Isn't that how the FOREX works? The result is more paper claims exist in relation to physical assets which translates to fractional reserve banking. Anything which is infinitely divisible (which digital currency is) cannot function as a store of value.
To address the problem of money I've recently found it helpful to understand what an economy actually is. I call an economy the 'transition of energy'. It has three stages;

  1. Growth/Extraction
  2. Refining
  3. Transportation
  4. Growth/Extraction - Goods are either grown or extracted. Examples of grown goods are corn, wheat, cattle, trees. Examples of extracted goods are iron, copper, oil, gold
  5. Refining - Most of the goods listed above are refined to produce more complex goods; wheat is ground to flour, cattle slaughtered for steak, iron refined into tools and so on.
  6. Transportation - These goods are then transported to markets to be traded; either directly for another good or for money which is used to purchase future goods.
    All 3 stages require energy, hence why I call an economy the 'transition of energy'. Remove energy from any of the three stages and your economy collapses. Surplus energy allows the economy to grow, a deficiency means the economy will shrink.
    Where the central banks, private banks (and any other counterfeiter) step in is at the end of stage 3 when goods come to market for trade. Now counterfeiters don't produce anything of value, rather they force you to accept their promises as lawful mediums of exchange (usually through deceit or through threats of violence or incarceration). Digitising this medium doesn't resolve the issue - what we really want is a promise that if we don't wish to exchange the product of our labour in return for goods right away we can do so at some point in the future. The commodity we actually want is trust. Trust requires transparency. Transparency requires audits - the ability to show people you have what you say you have.
    At one time I did like the idea of a gold back currency that can be electronically issued - but how do you trust centralised government to remain honest? Especially when exporters claim strong currencies harm their business and use extensive lobbying power to get government to debase (or just hold the economy to ransom like in 2007 - 2008). On the flipside welfare states will necessitate the debasement to afford expensive social programs where the debts must be inflated away.

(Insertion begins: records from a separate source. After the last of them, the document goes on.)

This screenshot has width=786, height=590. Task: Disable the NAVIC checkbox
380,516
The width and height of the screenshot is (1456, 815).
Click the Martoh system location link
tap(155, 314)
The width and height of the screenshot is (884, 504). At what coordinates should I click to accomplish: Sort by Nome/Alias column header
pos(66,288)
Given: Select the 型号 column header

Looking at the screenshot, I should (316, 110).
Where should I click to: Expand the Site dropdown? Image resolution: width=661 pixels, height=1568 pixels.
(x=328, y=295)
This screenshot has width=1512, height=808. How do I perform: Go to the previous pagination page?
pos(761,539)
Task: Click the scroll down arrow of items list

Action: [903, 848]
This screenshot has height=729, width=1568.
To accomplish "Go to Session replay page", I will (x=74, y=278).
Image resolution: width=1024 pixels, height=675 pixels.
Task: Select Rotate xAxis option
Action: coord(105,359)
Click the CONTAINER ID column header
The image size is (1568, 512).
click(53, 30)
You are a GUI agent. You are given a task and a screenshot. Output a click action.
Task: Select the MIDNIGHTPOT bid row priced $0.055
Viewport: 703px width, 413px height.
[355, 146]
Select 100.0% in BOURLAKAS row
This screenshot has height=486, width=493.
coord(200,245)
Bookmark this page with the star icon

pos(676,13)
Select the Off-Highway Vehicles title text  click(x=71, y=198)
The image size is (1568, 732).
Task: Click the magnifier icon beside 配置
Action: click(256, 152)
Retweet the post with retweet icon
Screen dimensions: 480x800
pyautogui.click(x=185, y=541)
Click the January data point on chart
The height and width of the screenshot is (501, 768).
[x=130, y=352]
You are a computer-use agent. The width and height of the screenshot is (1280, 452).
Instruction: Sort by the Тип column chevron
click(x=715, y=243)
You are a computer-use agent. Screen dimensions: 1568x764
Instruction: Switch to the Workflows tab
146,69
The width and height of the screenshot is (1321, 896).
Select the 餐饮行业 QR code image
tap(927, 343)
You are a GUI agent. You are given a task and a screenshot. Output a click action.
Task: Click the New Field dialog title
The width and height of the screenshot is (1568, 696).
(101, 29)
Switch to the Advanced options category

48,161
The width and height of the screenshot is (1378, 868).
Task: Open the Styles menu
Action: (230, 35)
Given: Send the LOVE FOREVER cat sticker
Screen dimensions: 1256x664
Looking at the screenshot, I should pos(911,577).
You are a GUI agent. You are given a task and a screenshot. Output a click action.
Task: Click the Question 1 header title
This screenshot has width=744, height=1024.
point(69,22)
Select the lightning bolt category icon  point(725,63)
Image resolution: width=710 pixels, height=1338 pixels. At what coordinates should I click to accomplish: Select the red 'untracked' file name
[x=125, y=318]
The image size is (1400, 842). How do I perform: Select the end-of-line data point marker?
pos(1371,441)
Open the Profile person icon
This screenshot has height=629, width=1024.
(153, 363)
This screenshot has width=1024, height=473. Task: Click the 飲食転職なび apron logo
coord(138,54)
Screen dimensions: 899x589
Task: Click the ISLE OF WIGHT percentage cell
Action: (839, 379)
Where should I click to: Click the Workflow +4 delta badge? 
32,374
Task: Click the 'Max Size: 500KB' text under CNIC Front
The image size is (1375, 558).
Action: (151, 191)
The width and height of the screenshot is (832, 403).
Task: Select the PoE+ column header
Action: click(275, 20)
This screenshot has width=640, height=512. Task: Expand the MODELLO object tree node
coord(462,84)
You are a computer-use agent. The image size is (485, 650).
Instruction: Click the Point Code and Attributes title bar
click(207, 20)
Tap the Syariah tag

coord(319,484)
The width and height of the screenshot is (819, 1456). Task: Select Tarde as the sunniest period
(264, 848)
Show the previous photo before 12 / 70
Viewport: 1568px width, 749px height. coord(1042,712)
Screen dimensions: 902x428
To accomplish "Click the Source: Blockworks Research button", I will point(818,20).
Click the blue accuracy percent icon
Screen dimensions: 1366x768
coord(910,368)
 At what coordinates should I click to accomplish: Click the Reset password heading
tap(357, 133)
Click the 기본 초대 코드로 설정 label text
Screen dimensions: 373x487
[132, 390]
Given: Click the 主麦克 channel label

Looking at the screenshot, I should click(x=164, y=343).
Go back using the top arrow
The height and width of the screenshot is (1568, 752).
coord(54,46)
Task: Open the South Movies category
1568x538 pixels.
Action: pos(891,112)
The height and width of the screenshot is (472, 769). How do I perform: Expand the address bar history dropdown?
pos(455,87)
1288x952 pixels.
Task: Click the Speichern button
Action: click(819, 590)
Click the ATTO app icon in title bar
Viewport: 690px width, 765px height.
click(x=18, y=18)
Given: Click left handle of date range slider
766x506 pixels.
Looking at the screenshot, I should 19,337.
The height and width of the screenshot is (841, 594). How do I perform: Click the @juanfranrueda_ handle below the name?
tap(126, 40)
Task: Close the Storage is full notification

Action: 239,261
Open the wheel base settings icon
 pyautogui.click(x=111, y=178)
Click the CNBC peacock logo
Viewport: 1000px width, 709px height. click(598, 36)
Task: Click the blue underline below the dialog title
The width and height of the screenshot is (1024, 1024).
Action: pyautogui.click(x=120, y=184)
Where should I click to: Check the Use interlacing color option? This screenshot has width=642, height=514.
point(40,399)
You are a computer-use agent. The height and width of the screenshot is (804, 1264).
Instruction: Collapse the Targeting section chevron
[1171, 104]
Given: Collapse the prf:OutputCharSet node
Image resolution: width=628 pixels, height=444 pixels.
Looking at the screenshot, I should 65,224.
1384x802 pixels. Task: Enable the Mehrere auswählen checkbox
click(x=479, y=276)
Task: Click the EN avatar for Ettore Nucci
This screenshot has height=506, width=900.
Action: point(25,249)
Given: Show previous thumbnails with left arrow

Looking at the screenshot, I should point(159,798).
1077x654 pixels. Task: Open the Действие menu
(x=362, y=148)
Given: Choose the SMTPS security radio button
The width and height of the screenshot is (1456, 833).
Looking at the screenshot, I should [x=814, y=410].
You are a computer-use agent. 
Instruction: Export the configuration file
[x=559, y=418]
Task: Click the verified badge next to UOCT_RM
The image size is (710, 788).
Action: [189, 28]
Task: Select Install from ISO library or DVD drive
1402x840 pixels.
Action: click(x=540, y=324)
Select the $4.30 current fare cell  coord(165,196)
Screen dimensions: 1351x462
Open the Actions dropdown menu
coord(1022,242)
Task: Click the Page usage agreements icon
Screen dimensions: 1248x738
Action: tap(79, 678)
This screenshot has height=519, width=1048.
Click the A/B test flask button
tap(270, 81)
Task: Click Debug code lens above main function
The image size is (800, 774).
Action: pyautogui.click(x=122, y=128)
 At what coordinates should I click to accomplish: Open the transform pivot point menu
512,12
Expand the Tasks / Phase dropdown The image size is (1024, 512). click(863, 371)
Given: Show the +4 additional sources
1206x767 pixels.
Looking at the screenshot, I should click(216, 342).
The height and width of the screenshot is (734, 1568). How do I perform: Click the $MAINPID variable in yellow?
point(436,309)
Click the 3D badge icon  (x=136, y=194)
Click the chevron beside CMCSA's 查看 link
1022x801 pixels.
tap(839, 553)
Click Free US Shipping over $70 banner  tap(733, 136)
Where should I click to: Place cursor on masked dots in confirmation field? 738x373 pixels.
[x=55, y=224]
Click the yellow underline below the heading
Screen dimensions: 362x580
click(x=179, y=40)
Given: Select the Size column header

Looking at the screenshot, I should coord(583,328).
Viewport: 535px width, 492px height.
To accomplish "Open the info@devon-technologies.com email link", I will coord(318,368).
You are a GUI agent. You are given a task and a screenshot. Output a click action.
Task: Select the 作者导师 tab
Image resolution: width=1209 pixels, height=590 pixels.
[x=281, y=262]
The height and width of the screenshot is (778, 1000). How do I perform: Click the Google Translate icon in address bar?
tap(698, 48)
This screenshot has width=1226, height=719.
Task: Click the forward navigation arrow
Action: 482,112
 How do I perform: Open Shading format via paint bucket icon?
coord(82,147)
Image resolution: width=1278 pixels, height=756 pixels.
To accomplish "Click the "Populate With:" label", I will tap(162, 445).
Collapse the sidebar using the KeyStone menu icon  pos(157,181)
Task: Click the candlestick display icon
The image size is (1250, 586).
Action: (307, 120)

    In short, I don't think you can reform money/currency without reforming the system. For me, governance needs to come from the local level, then follows the issue of money. Switching to a gold standard (issued by any means you care to suggest) will not solve society's ills - it's simply too late for that. I think what we are ultimately facing is a crisis of values.
    Solution? For me, reform must happen at the local level. Communities must be formed that produce food and create a skill-set (such as construction, legislation). Then they can set the commodity which their labour is paid in. I imagine such a thing would happen naturally as communities form and solving the problem of money for themselves would make them realise how fraudulant the current system is.
    Just my thoughts. As always I appreciate the criticism so fire away!